++++ INPUT ++++

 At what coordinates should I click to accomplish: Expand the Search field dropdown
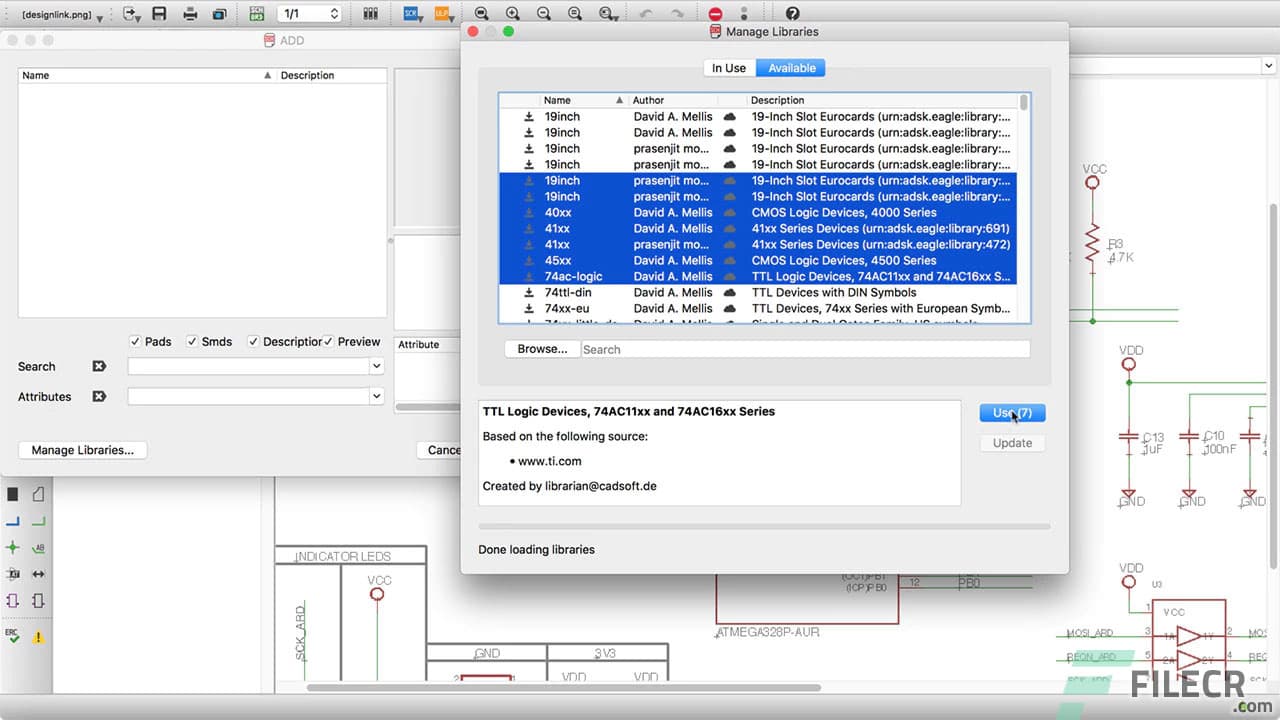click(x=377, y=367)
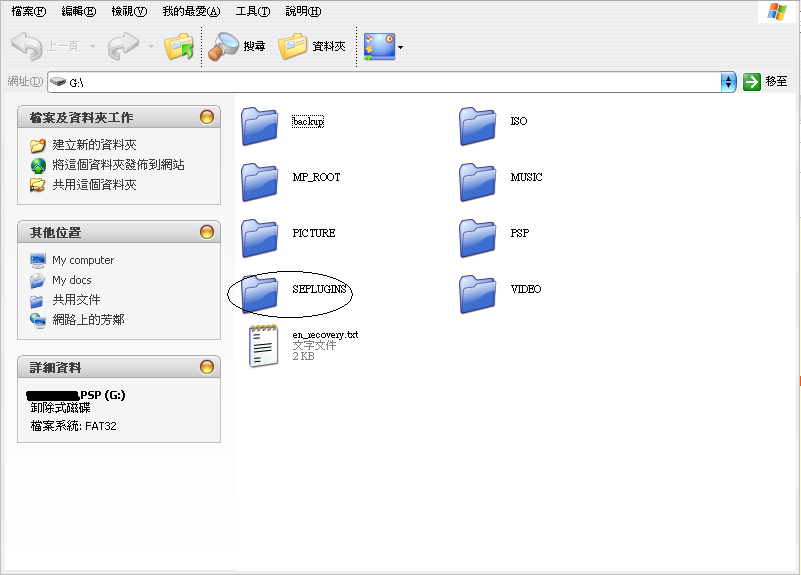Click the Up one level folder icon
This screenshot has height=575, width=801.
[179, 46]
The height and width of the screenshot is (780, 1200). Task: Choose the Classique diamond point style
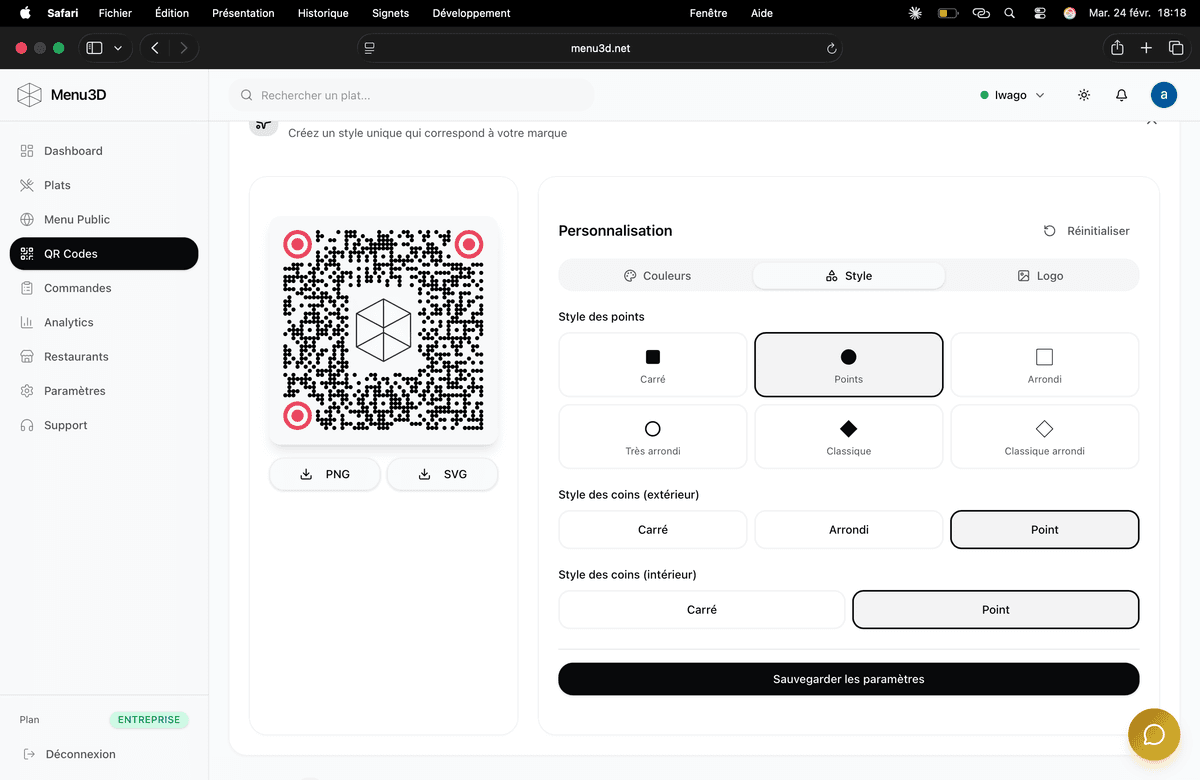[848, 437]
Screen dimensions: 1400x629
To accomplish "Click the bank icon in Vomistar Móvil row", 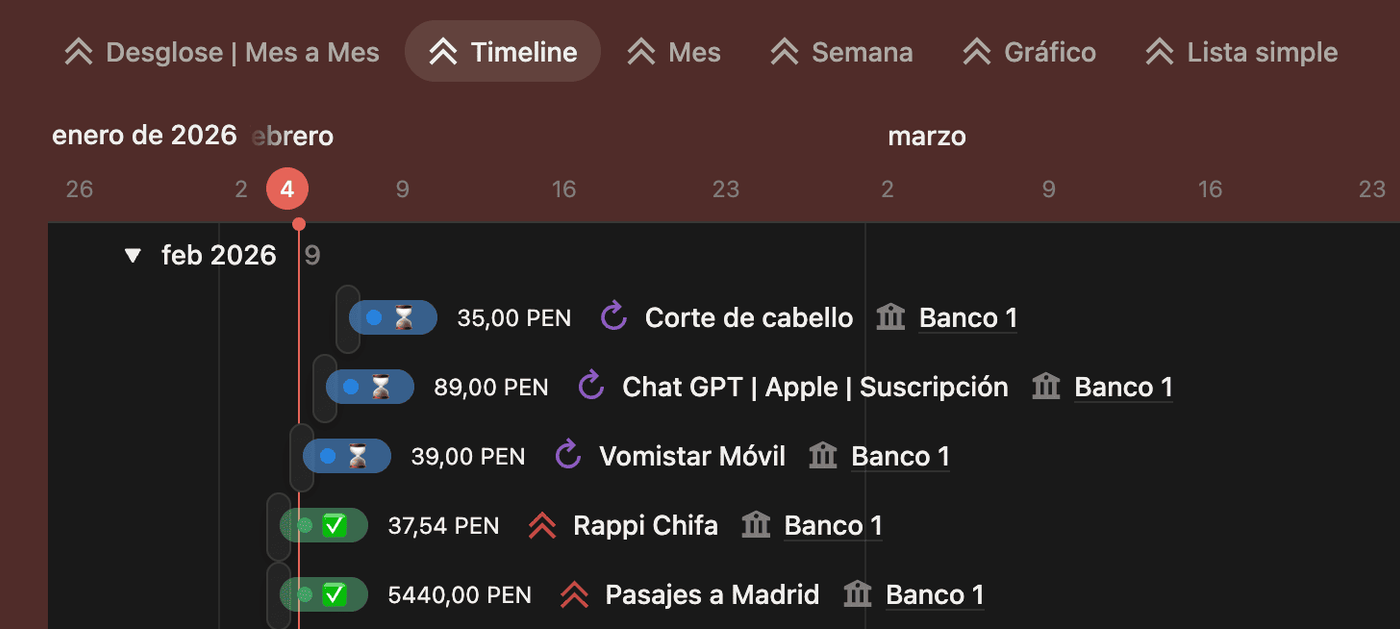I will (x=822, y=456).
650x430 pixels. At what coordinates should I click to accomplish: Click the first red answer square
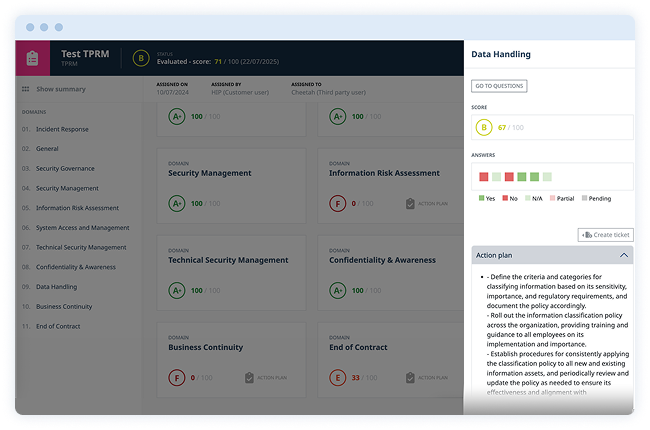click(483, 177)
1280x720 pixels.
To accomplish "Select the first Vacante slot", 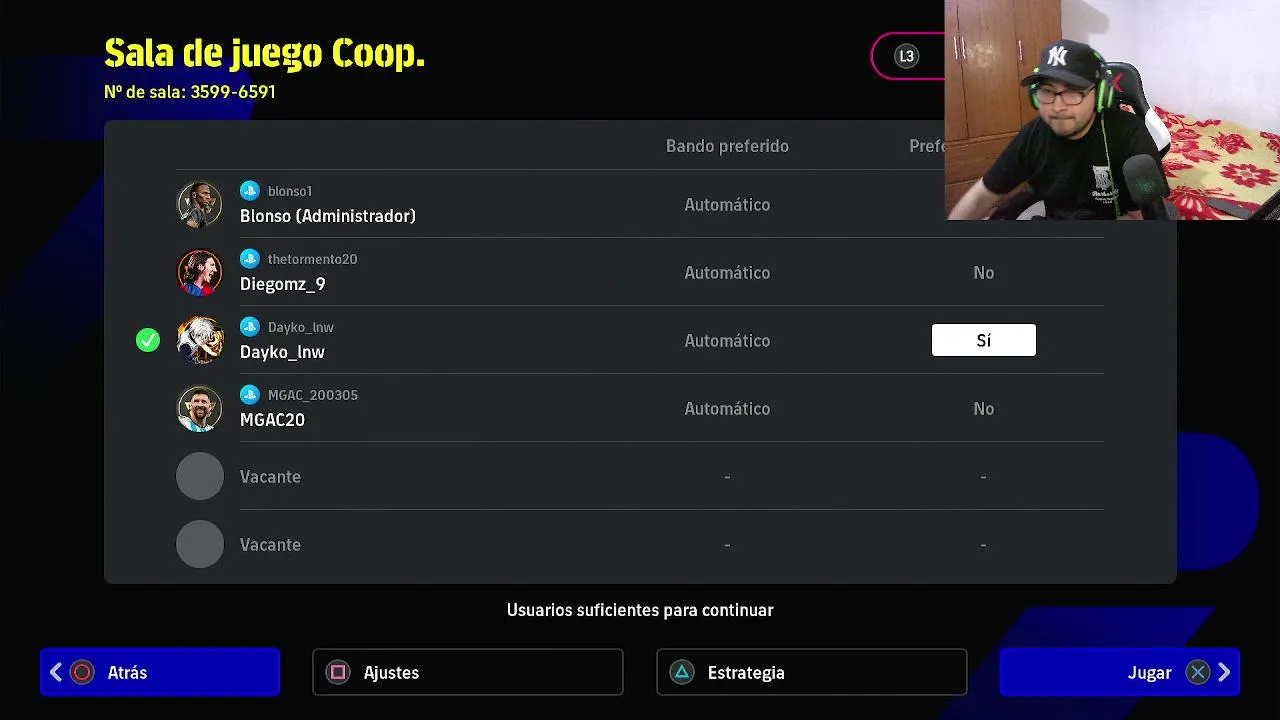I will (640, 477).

++++

Please give back an exact copy of the entries above from their first line through the line containing "Screen dimensions: 1400x629", leaving the pictures aside.

 At what coordinates should I click to accomplish: Expand the Search field dropdown
click(x=377, y=367)
Click the Up one level folder icon
This screenshot has height=575, width=801.
[179, 46]
The height and width of the screenshot is (780, 1200). Task: Choose the Classique diamond point style
[848, 437]
Screen dimensions: 1400x629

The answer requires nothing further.